Where are you in your recovery process?

by Nicolas 29 Replies latest jw experiences

  • lfcviking
    lfcviking

    Nice heartfelt post that mate. Well i've gotta say i'm still in the early stages of my recovery but i do get a lot of comfort from this website.

    I was wondering what was the purpose of life if everyone die and then nothing happen after (in opposite to the resurrection teaching of the WBTS

    Who knows?

    I think that the most important thing is to be happy in the present

    I totally agree with you here, to be happy is the most important thing. I mean if your serving God (if there is one) and your not happy then whats the point?

→ AIM: Please retype the passage of the recovery forum thread from "Where are you" up to and including "from this website.".

→ DATA SHOWN:

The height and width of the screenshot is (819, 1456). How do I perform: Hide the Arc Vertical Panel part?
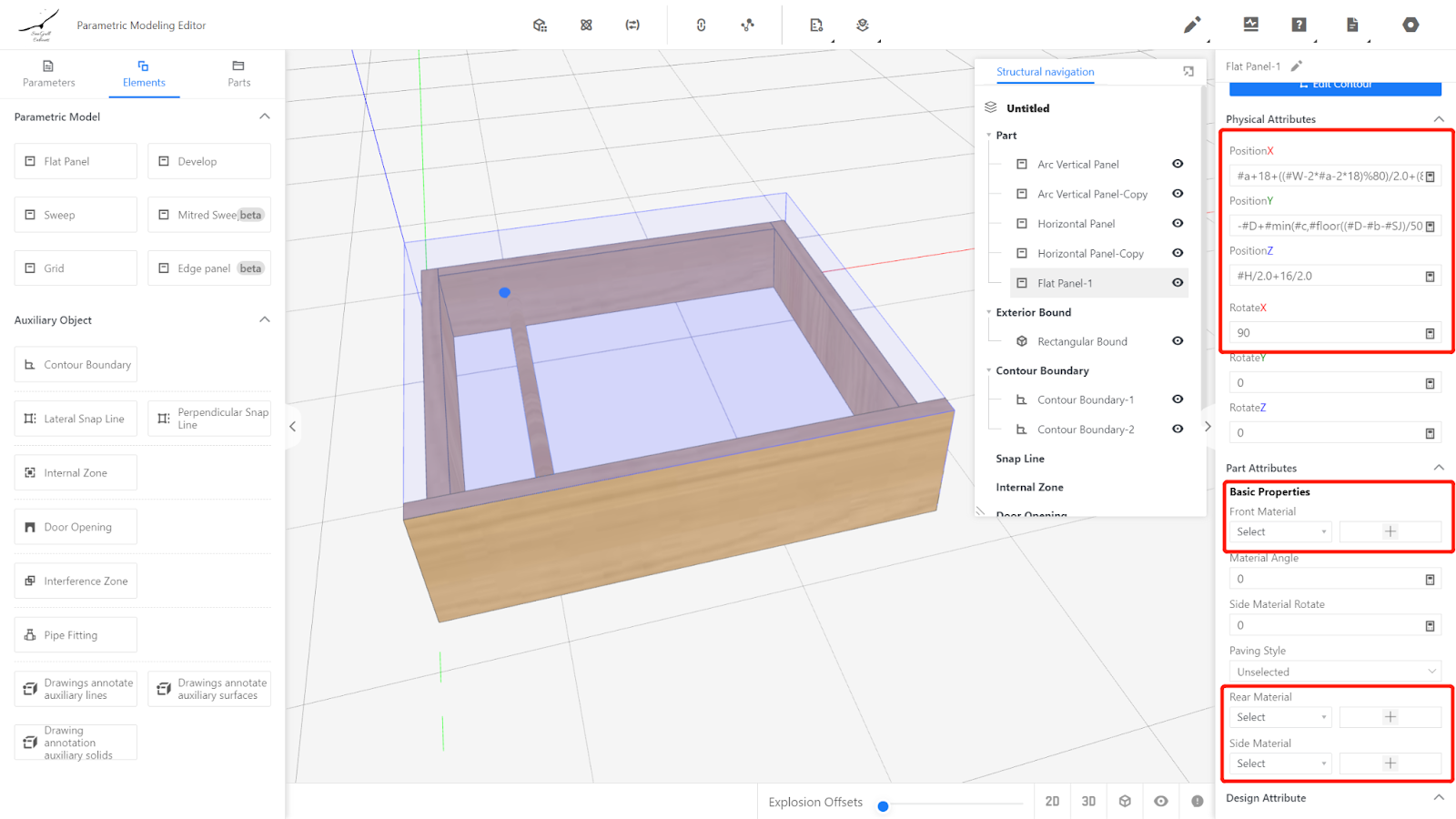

→ EXERCISE SOLUTION:
Where are you in your recovery process?

by Nicolas 29 Replies latest jw experiences

  • lfcviking
    lfcviking

    Nice heartfelt post that mate. Well i've gotta say i'm still in the early stages of my recovery but i do get a lot of comfort from this website.